Pursuant to Rule 16(a)(1)(C), defendants also seek production of various documents, books, records, photographs, and other tangible objects in the possession, custody or control of the Government (Docket No. 15, Vincent Giamo Atty. Aff. ¶ 59). The Government's response to these specific requests is that it has produced all evidence for inspection (Docket No. 19, Gov't Response at 14-15). Thus, defendants' motion is deemed moot.

D. Identification Procedures

As to defendants seeking notice of whether identification evidence would be introduced and the nature of that identification (Docket No. 15, Vincent Giamo Atty. Aff. ¶¶ 67-68), the Government states that it intends to use Vincent Giamo's handwriting as identifying proof (Docket No. 19, Gov't Response at 15).
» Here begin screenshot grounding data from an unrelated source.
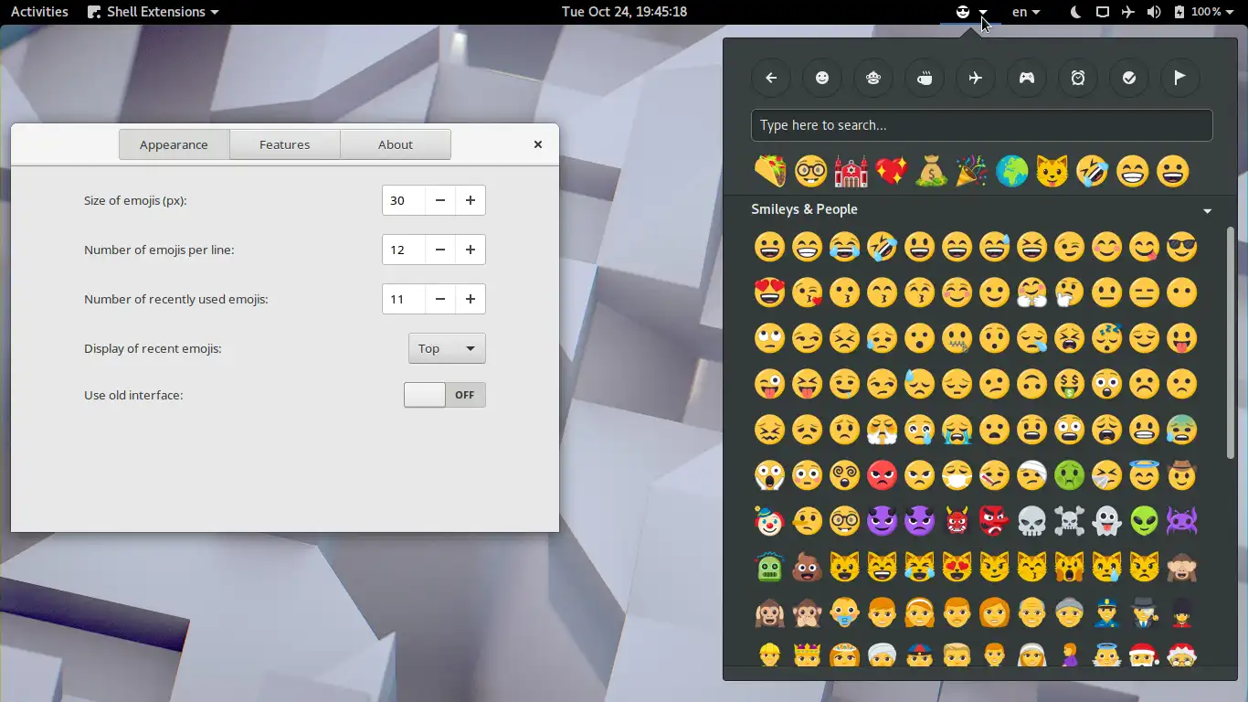
Task: Open the Smileys & People category
Action: pos(822,78)

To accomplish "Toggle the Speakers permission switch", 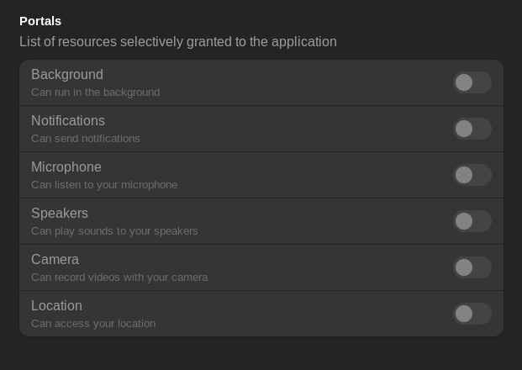I will click(x=472, y=221).
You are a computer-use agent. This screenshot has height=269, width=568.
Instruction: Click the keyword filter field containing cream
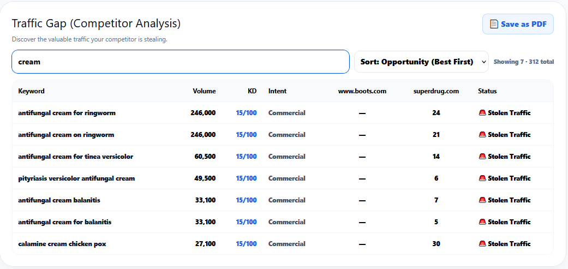[x=181, y=62]
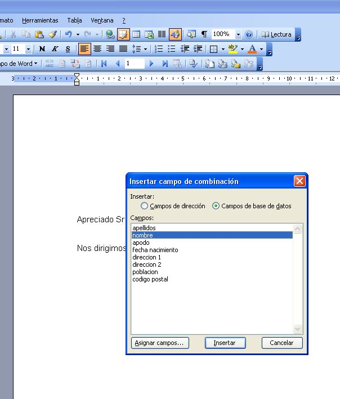Image resolution: width=340 pixels, height=399 pixels.
Task: Click the Bold (N) formatting icon
Action: 42,49
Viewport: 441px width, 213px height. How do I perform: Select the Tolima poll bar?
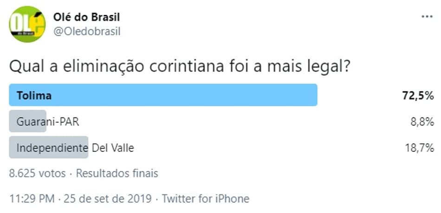coord(163,95)
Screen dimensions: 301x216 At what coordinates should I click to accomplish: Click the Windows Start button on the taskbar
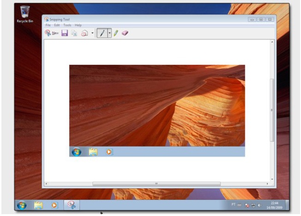22,205
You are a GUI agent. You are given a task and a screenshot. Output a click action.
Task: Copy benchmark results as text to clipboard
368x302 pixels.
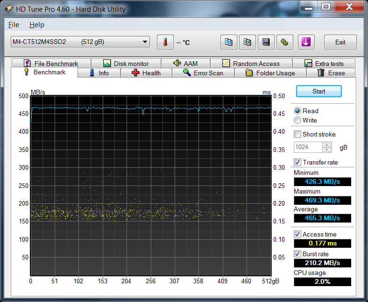[229, 42]
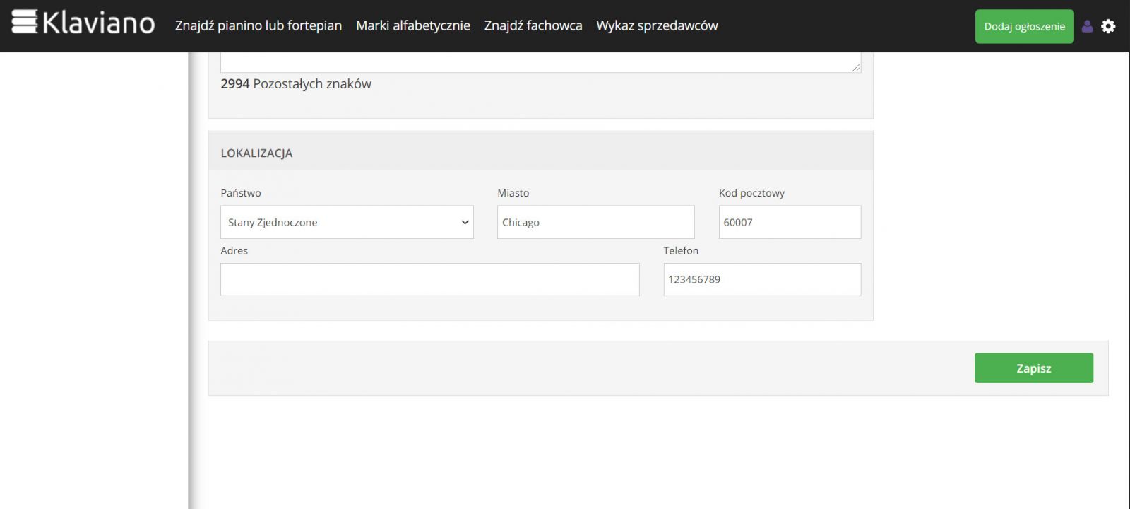Click the "Adres" field label

click(234, 250)
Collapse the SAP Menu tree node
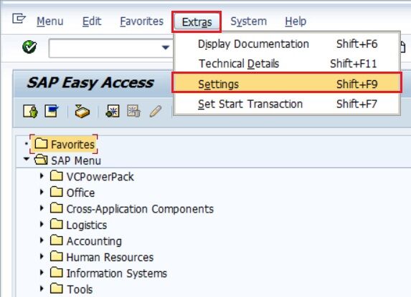The width and height of the screenshot is (411, 297). coord(27,159)
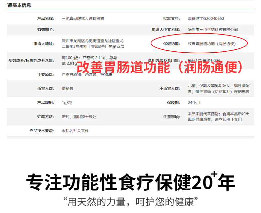Click the 注意事项 precautions text
This screenshot has height=213, width=261.
point(218,117)
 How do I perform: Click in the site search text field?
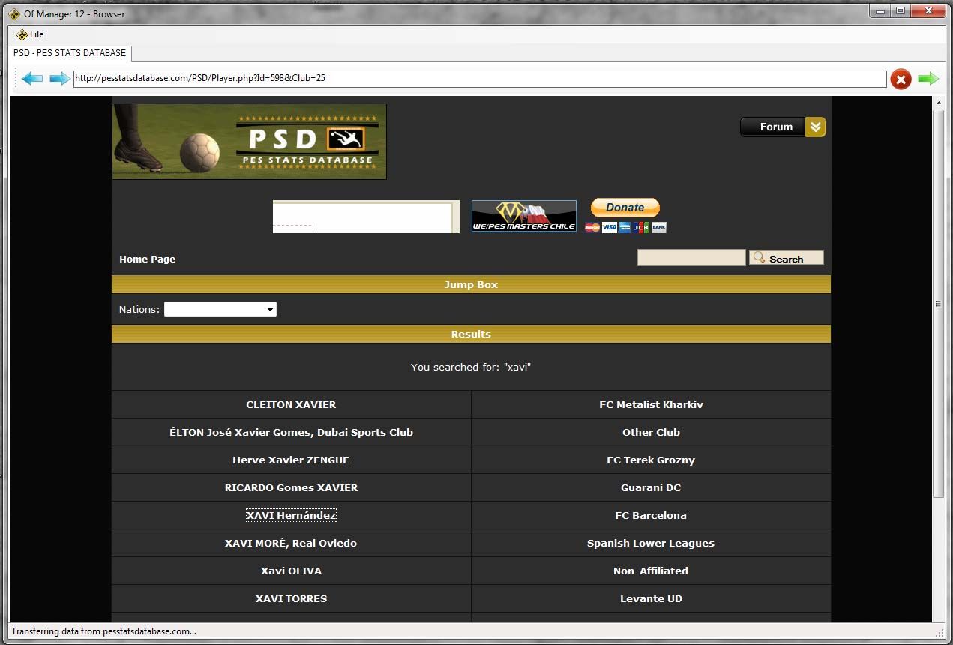pyautogui.click(x=691, y=258)
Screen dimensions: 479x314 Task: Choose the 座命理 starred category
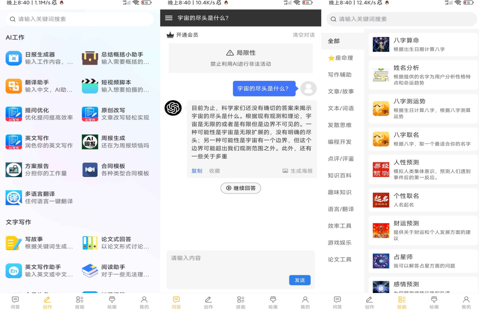tap(340, 58)
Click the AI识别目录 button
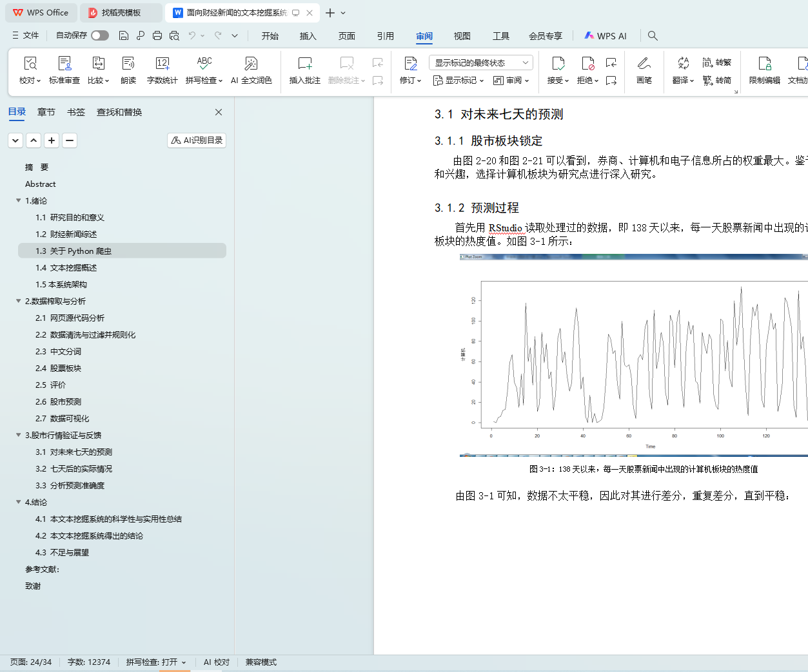Screen dimensions: 808x672 197,140
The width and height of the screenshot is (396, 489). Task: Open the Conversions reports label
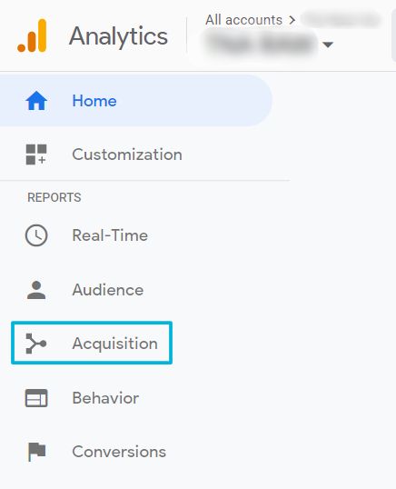[x=119, y=452]
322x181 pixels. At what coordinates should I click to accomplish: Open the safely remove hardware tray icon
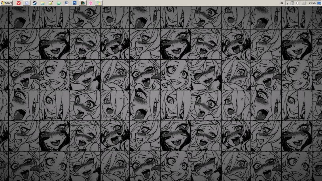pyautogui.click(x=292, y=3)
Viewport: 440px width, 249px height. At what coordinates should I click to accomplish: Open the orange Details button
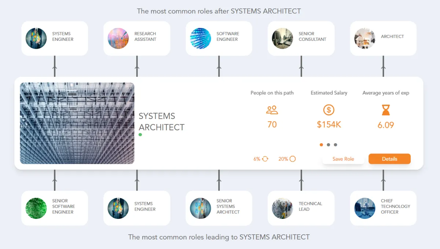[x=389, y=159]
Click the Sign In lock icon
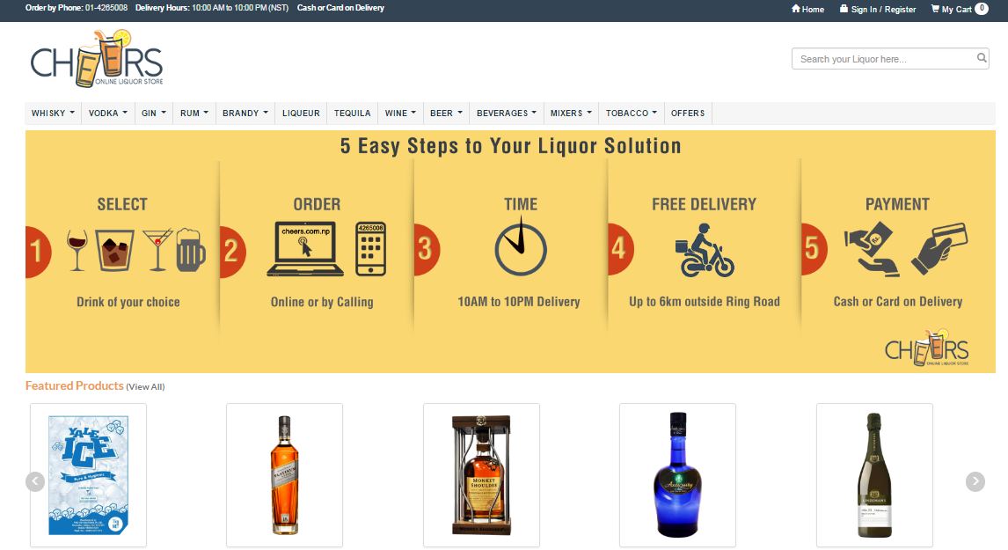The width and height of the screenshot is (1008, 550). point(844,9)
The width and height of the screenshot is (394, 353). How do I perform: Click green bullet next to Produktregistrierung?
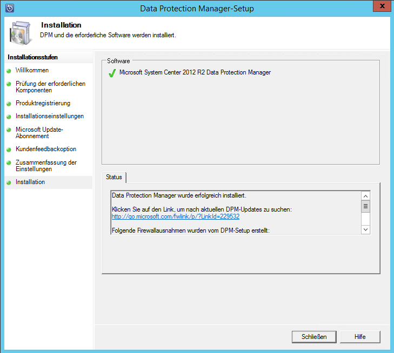point(9,104)
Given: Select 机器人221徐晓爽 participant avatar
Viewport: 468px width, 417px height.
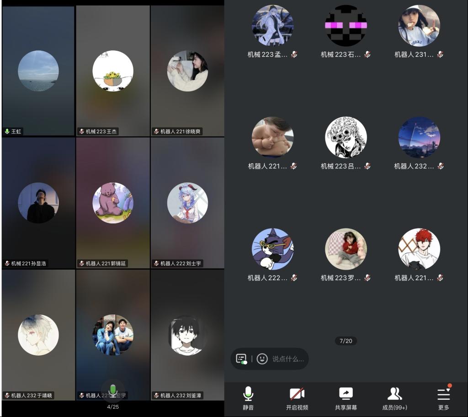Looking at the screenshot, I should pos(187,71).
E. Examinations and Test Reports

Pursuant to Rule 16(a)(1)(D), the defendants have requested the production of the results of any physical or mental examinations or scientific tests, including but not limited to any such tests regarding the cocaine or firearms referenced in the Indictment (Docket No. 15, Vincent Giamo Atty. Aff. ¶ 70). The Government has responded that it proposes to have no such tests conducted (Docket No. 19, Gov't Response at 15).

F. Fruit of Search

Defendants also seek notice if the Government intends to use any of the fruits of a search as evidence at trial (Docket No. 15, Vincent Giamo Atty. Aff. ¶¶ 64-66). The Government has produced the search warrant application and the search warrant (Docket No. 19, Gov't Response at 15) and this constitutes sufficient notice.

G. Rule 12 Notice

Pursuant to Rule 12(d)(2), defendants request that the Government give notice of its intention to use at trial any evidence which is discoverable under Rule 16 (Docket No. 15, Vincent Giamo Atty. Aff. ¶¶ 54-56). Such notice, under the rules, avoids the necessity of a defendant having to move to suppress evidence which the Government does not intend to use. The Government has not responded to this request, save disclosing its intentions regarding defendants' statements (Docket No. 19, Gov't Response at 14). Otherwise, defendants' request is hereby granted.

H. Jencks Act

Defendants request disclosure of Jencks Act materials at least 30 days in advance of trial (Docket No. 15, Vincent Giamo Atty. Aff. ¶ 71), while the Government agrees to produce those materials no later than two weeks prior to trial, pursuant to the final pretrial Order of the District Court (Docket No. 19, Gov't Response at 16). The Government's proposed timing of Jencks Act disclosure suffices.

III. Brady Material

Defendants have requested that the Government disclose all materials potentially favorable to each defendant, including information to be used for the impeachment of the Government's witnesses, as required under Brady v. Maryland, 373 U.S. 83 (1963), and its progeny. Brady material, as those cases have come to define it, includes all evidence which may be favorable to the defendant and material to the issue of guilt or punishment. Such evidence includes "[a]ny and all records and/or information which might be helpful or useful to the defense in impeaching . . . [and] [a]ny and all records and information revealing prior misconduct . . . attributed to the [Government's] witness." United States v. Kiszewski, 877 F.2d 210 (2d Cir. 1989).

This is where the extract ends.